In the past few days I came back out of my cocoon of outline-revising, subtext-finding, and central-theme-clarifying, and started on some actual script pages. In my limited experience, the best time to make the transition from outlining to scripting is not when the outline is completely finished, but rather when you're in danger of going insane from doing too many scene summaries without writing an actual scene.

Herein lies one of the constant internal battles that screenwriters face: Outlining sucks, but it's essential; writing real pages is great, but it can end up being a complete waste of time if you don't have the story figured out.
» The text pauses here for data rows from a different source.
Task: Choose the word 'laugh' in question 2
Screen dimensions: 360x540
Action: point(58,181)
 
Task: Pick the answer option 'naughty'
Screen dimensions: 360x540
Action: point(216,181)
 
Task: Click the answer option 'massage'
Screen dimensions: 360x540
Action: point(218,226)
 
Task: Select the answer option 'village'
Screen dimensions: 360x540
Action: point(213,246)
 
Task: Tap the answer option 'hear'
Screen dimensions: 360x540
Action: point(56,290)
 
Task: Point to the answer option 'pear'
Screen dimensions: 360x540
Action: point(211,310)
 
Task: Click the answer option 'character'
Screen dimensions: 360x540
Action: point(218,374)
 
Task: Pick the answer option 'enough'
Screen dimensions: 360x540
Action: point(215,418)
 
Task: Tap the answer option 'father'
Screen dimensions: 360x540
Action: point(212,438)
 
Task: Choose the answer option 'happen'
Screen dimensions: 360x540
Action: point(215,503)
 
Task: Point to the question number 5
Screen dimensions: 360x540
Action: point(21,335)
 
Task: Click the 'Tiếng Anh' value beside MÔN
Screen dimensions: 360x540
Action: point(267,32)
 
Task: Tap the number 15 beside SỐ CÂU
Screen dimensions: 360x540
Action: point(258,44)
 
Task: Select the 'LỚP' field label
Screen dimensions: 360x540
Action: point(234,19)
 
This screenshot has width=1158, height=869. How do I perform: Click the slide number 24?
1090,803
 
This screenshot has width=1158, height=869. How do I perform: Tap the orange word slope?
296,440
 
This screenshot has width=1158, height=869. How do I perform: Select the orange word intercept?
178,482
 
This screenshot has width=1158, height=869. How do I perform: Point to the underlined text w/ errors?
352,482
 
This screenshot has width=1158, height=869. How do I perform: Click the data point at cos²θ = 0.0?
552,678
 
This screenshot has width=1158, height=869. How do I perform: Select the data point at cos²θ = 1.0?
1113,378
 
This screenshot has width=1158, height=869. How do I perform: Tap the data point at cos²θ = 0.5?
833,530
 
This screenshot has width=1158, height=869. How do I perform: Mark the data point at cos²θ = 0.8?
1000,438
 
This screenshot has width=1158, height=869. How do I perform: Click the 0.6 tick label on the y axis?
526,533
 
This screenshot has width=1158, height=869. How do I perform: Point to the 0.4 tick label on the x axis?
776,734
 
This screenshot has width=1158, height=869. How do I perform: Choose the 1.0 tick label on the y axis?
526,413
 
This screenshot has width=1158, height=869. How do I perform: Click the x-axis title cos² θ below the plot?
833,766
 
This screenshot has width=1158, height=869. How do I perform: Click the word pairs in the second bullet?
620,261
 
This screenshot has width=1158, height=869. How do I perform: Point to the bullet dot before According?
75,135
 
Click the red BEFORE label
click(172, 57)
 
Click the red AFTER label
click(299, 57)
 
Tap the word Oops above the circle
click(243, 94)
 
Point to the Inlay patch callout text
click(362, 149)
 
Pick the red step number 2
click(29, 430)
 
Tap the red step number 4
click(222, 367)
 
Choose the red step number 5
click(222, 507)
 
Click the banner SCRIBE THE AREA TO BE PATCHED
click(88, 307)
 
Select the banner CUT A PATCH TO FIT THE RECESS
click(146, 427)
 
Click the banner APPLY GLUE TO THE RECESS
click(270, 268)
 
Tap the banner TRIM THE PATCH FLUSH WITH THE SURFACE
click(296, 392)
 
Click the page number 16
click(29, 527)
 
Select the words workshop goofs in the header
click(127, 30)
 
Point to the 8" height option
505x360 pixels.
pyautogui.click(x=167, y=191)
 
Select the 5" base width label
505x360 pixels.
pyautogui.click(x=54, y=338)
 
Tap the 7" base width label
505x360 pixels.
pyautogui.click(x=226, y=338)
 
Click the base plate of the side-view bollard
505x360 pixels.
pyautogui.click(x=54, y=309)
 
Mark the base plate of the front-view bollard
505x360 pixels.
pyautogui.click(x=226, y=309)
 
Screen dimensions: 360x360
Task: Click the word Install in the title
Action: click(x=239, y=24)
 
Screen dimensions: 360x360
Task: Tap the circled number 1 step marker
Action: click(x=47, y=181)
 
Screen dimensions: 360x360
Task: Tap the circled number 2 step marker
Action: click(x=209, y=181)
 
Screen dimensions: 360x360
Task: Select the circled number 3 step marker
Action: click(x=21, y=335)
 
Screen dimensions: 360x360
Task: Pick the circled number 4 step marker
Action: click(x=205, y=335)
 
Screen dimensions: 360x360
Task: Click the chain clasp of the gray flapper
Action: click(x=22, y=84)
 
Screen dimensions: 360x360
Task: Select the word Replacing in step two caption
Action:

But there's a philosophical flipside to this truism -- you can't spend your whole life outlining. You have to write pages eventually, even if you're not entirely ready. Because the outline never tells the whole story (no pun intended). It's a blueprint for a script, just as the script is a blueprint for a movie.

And like the transition from script to film, the segue from outline to script is never completely smooth. A scene that seems easy when written as a sentence (e.g. "Joe decides to tell Marsha it's over") turns out to be incredibly difficult to translate into real dialogue and action. A sequence you'd imagined taking up several pages ends up being easily condensed to a half-page scene. An important transition scene in the outline shows itself to be entirely unnecessary in the script; or two scenes that seemed to flow together just fine turn out to be confusing without a bridge between them.

Fortunately, this process of discovery helps to make the writing process more engaging. Writing a screenplay would be fairly dull if it were simply a matter of taking an outline and filling in the necessary speeches and stage directions. For me, there's a huge difference in the way the story feels when I'm constructing actual dialogue and prose -- for better or worse. All the minutiae is there; the individual moments that get glossed over in the outline are laid bare. If the scene works, those moments add up to much more than I'd even imagined. If it doesn't, every one of them feels painful and out of place. Hence, it makes for a pretty good acid test of the story.

Are there caveats to this methodology? Of course. Like I said, script pages written too early in the process are much more likely to be thrown out as the story evolves. But that's not always the end of the world. It's fun to write movie scenes, even if they might not make it into the movie. It makes you feel like a writer, instead of a person who sits and stares at the ceiling wracking his brain for ideas. We need that sometimes. And as long as you can be philosophical about exiling those recreational pages to the scrap heap later on, there's no harm done.

Anyway, I've really been enjoying the return to banging out pages. The script feels a lot smarter now, more mysterious, less obvious, and I hope I can carry those improvements through to the end. (If not, I'm sure I'll be back here to contradict some of the things I've just said.)